Преобразовательный настрой образованного класса отражал идею отказа восточноевропейского общества от социалистического проекта модернизации и утверждение ориентации противоположного этому толка, связанных с досугом, друзьями, потребительством, самореализацией. Воцарившаяся атмосфера «безыдейности» и «нигилизма» стала реакцией на предшествующие жесткость и рационализм.
По данным всемирного опроса по ценностям 1990 г., население СССР и Болгарии сравнительно менее материалистически ориентировано, чем жители большинства других бывших соцстран. Эта ориентация, как оказалось, не коррелирует ни с уровнем жизни, ни со степенью успешности процессов посткоммунистического реформирования. Так, чехи и венгры с их относительно более высокими показателями благосостояния материалистичней болгар. А среди наших соотечественников доля материалистов в 1990 г. была ниже, чем среди поляков [1].
Болгарская исследовательница С. Стаменова установила, что в культурном облике нынешнего среднего поколения различий между, например, Болгарией и Польшей сейчас больше, чем в старшем поколении. У старшего в обеих странах еще преобладает традиционный — трудоцентричный и коллективистский — тип культуры. В среднем же поколении поляков в 1991 г. господствовали частично традиционный, частично современный, характеризующийся тоже трудоцентризмом, но при этом высоким уровнем индивидуализма, тип. В обоих этих типах приоритетны ценности труда над ценностями досуга, забота о материальной стороне жизни. Что же касается Болгарии, то здесь в той же средней генерации, социализированной в период развитого социализма, по-прежнему преобладало постсовременное отношение к труду. Это означает приоритет потребностей более высокого порядка, чем простое выживание или удовлетворение основных экономических нужд [2]. Досуг здесь важней труда. Такой тип личности сформировал период «реального социализма» с его законом «возвышения потребностей» и господством уравнительного принципа.

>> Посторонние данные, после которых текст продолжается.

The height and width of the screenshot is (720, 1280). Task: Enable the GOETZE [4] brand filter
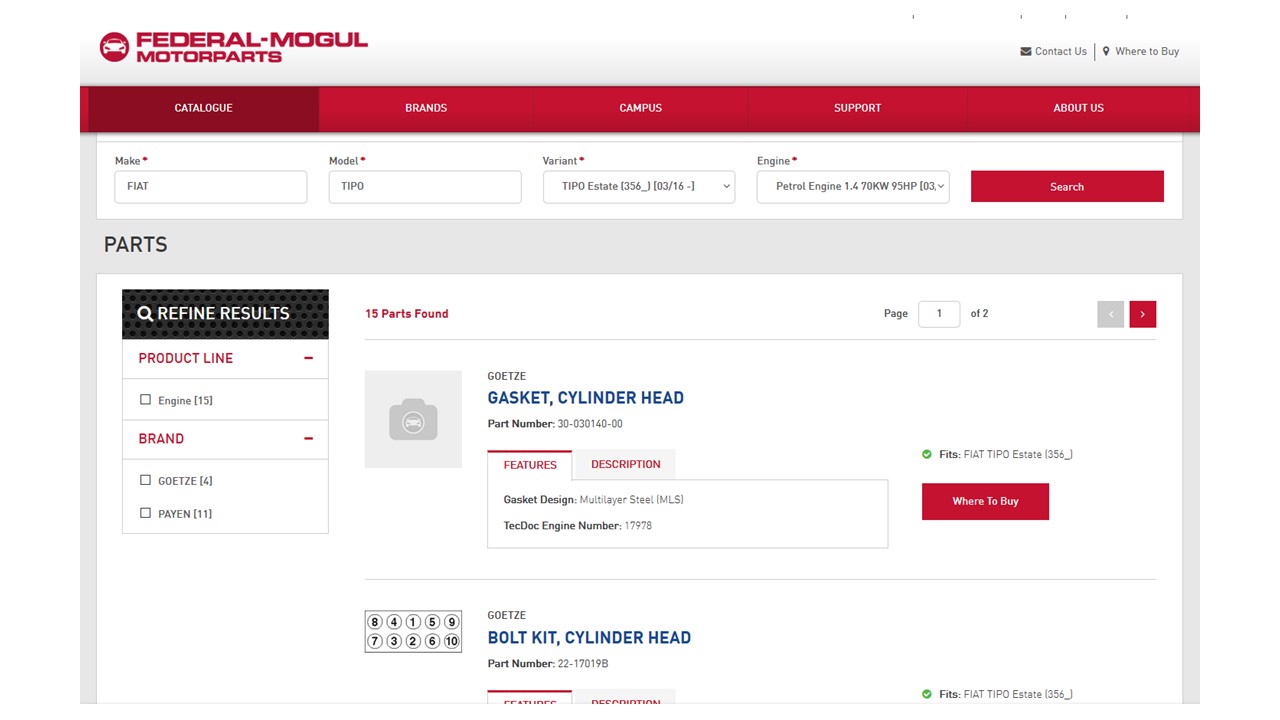(146, 480)
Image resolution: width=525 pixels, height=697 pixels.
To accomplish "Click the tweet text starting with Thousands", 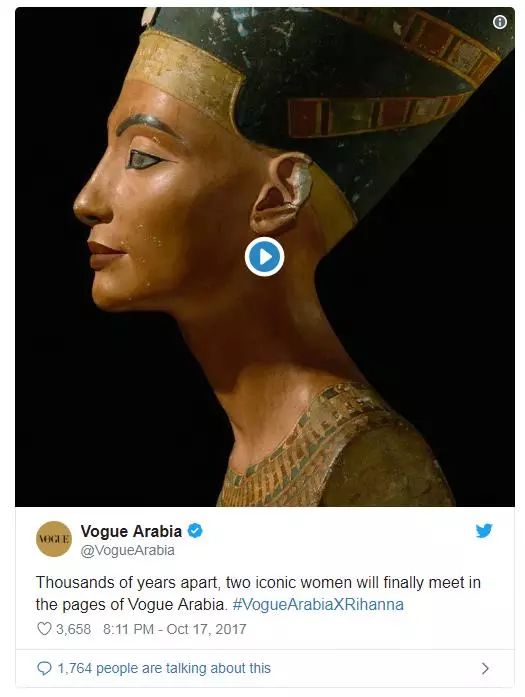I will pos(258,593).
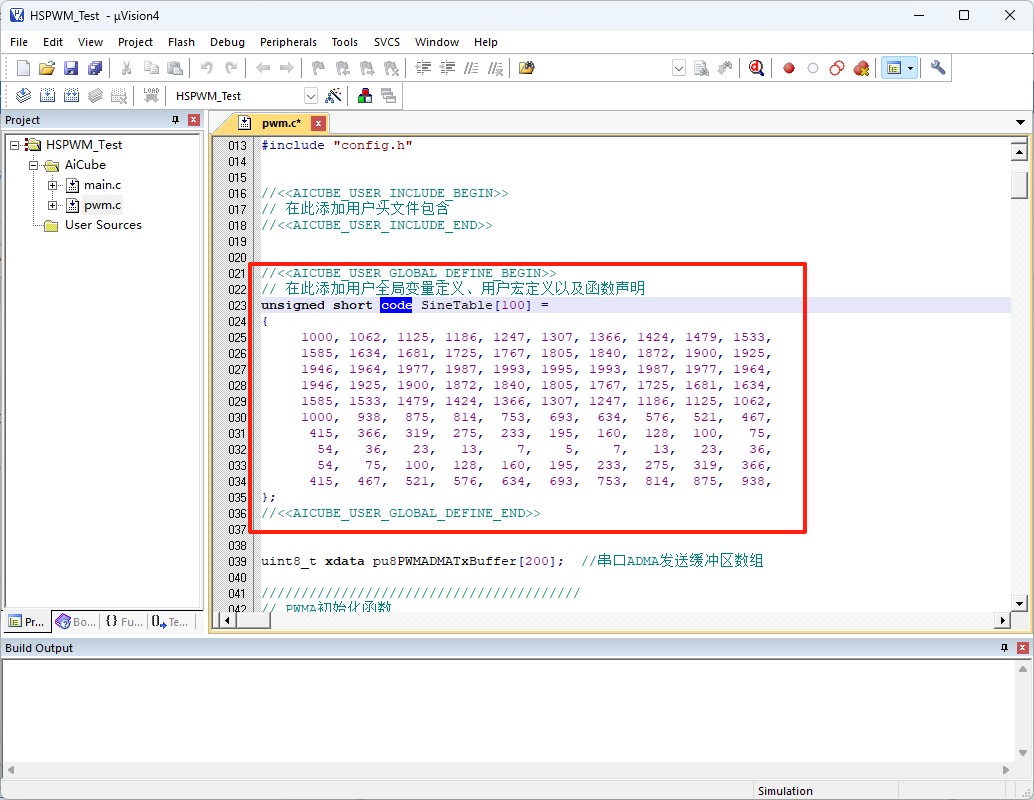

1. Рукавишников В., Халман Л., Эстер П. Политические культуры и социальные изменения. Международные сравнения. М., 1998. С. 241-242.
2. Stamenova S. Changing work values patterns during the post-communist transformation period // Bulgarian transition: challenges and cognition. Sofia. 1998. P. 149-150.
154
Социалистический постмодерн пустил более глубокие корни в болгарском обществе, которое отличается от польского еще и поздним началом процессов либерального реформирования. Мелкое и среднее предпринимательство, вторичная занятость в Польше постепенно завоевывали свои позиции уже с начала 80-х годов. У населения Болгарии возможности получения дополнительных доходов до 1989 г. официально отсутствовали.
С. Стаменова высказывает предположение о перспективах распространения преимущественно современных ценностей среди молодежи и среднего поколения болгарского общества по мере развития процесса посткоммунистической трансформации, или неомодернизации. Это предположение, действительно, подтверждают не только упоминавшиеся выше польские данные, но и данные отечественного социолога В. Г. Андреенкова. Он проанализировал изменения в ценностных ориентациях наших соотечественников в 1991-1999 гг. На протяжении всего этого периода значимость работы постоянно повышалась, а для молодежи — повышалась, как он квалифицирует, «чрезвычайно» [1]. Специфика новой волны модернизации заключается в том, что в отличие от периода социалистической модернизации с ее апофеозом коллективного труда для общества в трудовой этике современного человека стали преобладать индивидуалистические цели. Экономический мотив труда теперь господствующий. Молодежь 1996-1999 гг. ценит работу почти вдвое выше, чем молодежь 1991-1993 гг. Одновременно у всех поколений, в том числе и молодого, упала ценность свободного времени. Можно говорить о возвращении «человека экономического» и отступлении Восточной Европы от постмодерна — в его социалистическом варианте — назад к модерну.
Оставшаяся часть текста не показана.